» **REQUEST 1**:
Repeat the stored dataset entries below line for line, leaving out the pictures.

[begin EXTRACT TO READ]

The opinion of the court was delivered by: William W. Caldwell United States District Judge


I. Introduction

Plaintiff, Ronald Muth, filed this suit in the Court of Common Pleas of Dauphin County, Pennsylvania. Invoking our diversity jurisdiction, Defendant, State Farm Fire and Casualty Company, removed it here. Plaintiff's complaint alleges two causes of action: (1) a breach-of-contract claim in Count I for State Farm's alleged failure to pay a loss under a homeowner's policy; and (2) a claim in Count II for bad-faith denial of coverage.

State Farm has filed a motion to dismiss Count II pursuant to Fed. R. Civ. P. 12(b)(6), contending that it fails to state a claim because it consists solely of "boilerplate allegations of bad faith and unsubstantiated conclusions of law." (Doc. 5, Br. in Supp. at p. 6). We agree and will dismiss Count II.

[end EXTRACT TO READ]
[begin EXERCISE INPUT]

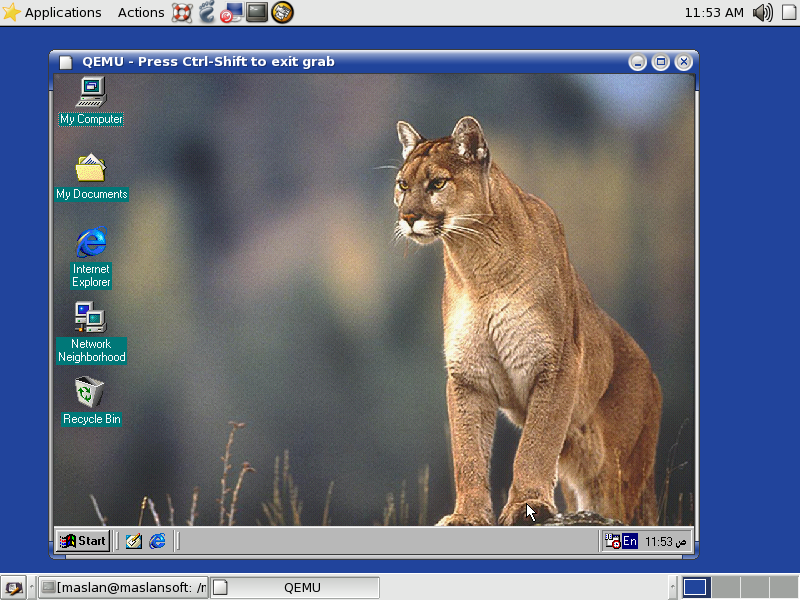
Task: Click the GNOME footprint launcher in the top panel
Action: pos(206,13)
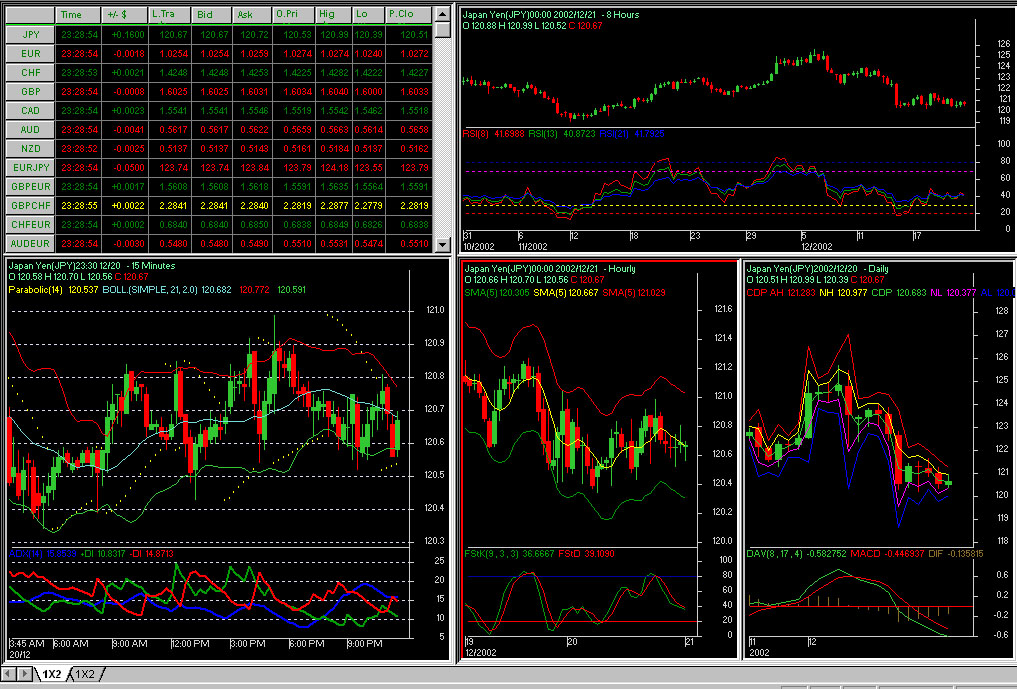Click the left tab-scroll arrow
Screen dimensions: 1017x689
10,674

[end EXERCISE INPUT]

» **REQUEST 2**:
Quote the court opinion above exactly, beginning at the words "I. Introduction" and stopping after "denial of coverage.".

» **COMPLETE OUTPUT 1**:
Task: Click the GNOME footprint launcher in the top panel
Action: pos(206,13)
Click the left tab-scroll arrow
Screen dimensions: 1017x689
10,674

» **COMPLETE OUTPUT 2**:
I. Introduction

Plaintiff, Ronald Muth, filed this suit in the Court of Common Pleas of Dauphin County, Pennsylvania. Invoking our diversity jurisdiction, Defendant, State Farm Fire and Casualty Company, removed it here. Plaintiff's complaint alleges two causes of action: (1) a breach-of-contract claim in Count I for State Farm's alleged failure to pay a loss under a homeowner's policy; and (2) a claim in Count II for bad-faith denial of coverage.